SOURCE EXCERPT>

Friday, June 12, 2009

Indie Filmmaking: 35 Tips from Experts

Just saw this posted on Nikki Finke at Deadline Hollywood Daily. Thought it would be an interesting read for those trying to get into the independent game. With the way things are today, it seems just as tough as getting into Hollywood. The one thing going for you is that you can, if you want, just go and do it.


They came out of the mouths of the experts at last weekend's "Produced By" Conference during panels devoted to the financing, production, and distribution of independent films and documentaries. Here are the 35 tips compiled by a DHD stringer:

1. Change the title of your indie film to begin with an “A” or a number to get higher placement on iTunes.

2. “Experiment and try new ways of getting your indie film out there.”

3. Clark Hallren, Managing Director of the Entertainment Industries Group for JP Morgan Securities warned, “Guys it’s tough. Phenomenal events that statistically cannot happen did happen: we’re at an interesting point in the business.”

4. Lisa Nitti of Greenberg Traurig offered a financing checklist and the necessary groundwork that indie producers must complete to have a shot at getting money: a preliminary financing plan, a solid budget and schedule, and an understanding of Hollywood guild requirements.

5. Foreign pre-sales are not as readily available as in years past.

6. Established indie producers with a successful track record have a somewhat easier time than newcomers in getting attention from international sales companies.

7. Genre always makes a difference. Forget costume dramas and spoofs.

8. “Indie producers must have names that mean something to TV worldwide; [before pre-sales can be made] international distributors need time to talk to TV folks who are covering 60%-70% of minimum guarantees,” said Edward Noeltner, President of Cinema Management Group.

TASK TO CARRY OUT>
Reproduce this blog post of indie filmmaking tips word for word, in full.

EXTRACTED INFORMATION>
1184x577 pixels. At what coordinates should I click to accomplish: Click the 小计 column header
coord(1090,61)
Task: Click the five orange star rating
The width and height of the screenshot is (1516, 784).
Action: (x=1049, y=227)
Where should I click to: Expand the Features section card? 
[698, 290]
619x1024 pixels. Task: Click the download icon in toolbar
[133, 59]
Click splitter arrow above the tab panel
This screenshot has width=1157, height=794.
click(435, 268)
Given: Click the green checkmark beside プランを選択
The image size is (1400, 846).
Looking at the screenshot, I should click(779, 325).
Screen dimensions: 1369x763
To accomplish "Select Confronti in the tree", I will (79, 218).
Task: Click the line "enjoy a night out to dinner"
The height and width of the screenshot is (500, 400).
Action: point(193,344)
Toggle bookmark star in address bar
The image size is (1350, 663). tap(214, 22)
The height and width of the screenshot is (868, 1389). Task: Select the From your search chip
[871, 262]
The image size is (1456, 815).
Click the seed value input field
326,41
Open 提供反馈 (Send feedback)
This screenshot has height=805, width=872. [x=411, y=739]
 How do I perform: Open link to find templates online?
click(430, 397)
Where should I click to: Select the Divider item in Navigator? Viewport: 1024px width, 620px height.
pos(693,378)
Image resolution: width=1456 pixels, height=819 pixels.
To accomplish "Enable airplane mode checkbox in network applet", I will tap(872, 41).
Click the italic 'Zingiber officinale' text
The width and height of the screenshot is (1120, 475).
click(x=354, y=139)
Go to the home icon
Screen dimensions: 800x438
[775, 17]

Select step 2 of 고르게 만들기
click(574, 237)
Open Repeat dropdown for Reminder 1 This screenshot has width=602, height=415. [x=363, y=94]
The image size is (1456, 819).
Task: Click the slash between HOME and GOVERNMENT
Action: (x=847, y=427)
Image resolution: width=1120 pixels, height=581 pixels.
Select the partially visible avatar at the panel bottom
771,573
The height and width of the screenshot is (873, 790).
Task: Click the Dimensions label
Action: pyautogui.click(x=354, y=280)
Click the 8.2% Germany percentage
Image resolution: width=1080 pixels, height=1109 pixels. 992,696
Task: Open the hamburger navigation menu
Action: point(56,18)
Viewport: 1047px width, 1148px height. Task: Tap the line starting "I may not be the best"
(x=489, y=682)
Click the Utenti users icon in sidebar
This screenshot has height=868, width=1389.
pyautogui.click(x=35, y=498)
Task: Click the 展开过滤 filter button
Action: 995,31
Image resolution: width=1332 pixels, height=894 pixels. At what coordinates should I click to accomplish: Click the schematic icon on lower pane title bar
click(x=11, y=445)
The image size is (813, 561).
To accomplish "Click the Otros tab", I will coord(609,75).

WORKED SOLUTION>
Friday, June 12, 2009

Indie Filmmaking: 35 Tips from Experts

Just saw this posted on Nikki Finke at Deadline Hollywood Daily. Thought it would be an interesting read for those trying to get into the independent game. With the way things are today, it seems just as tough as getting into Hollywood. The one thing going for you is that you can, if you want, just go and do it.


They came out of the mouths of the experts at last weekend's "Produced By" Conference during panels devoted to the financing, production, and distribution of independent films and documentaries. Here are the 35 tips compiled by a DHD stringer:

1. Change the title of your indie film to begin with an “A” or a number to get higher placement on iTunes.

2. “Experiment and try new ways of getting your indie film out there.”

3. Clark Hallren, Managing Director of the Entertainment Industries Group for JP Morgan Securities warned, “Guys it’s tough. Phenomenal events that statistically cannot happen did happen: we’re at an interesting point in the business.”

4. Lisa Nitti of Greenberg Traurig offered a financing checklist and the necessary groundwork that indie producers must complete to have a shot at getting money: a preliminary financing plan, a solid budget and schedule, and an understanding of Hollywood guild requirements.

5. Foreign pre-sales are not as readily available as in years past.

6. Established indie producers with a successful track record have a somewhat easier time than newcomers in getting attention from international sales companies.

7. Genre always makes a difference. Forget costume dramas and spoofs.

8. “Indie producers must have names that mean something to TV worldwide; [before pre-sales can be made] international distributors need time to talk to TV folks who are covering 60%-70% of minimum guarantees,” said Edward Noeltner, President of Cinema Management Group.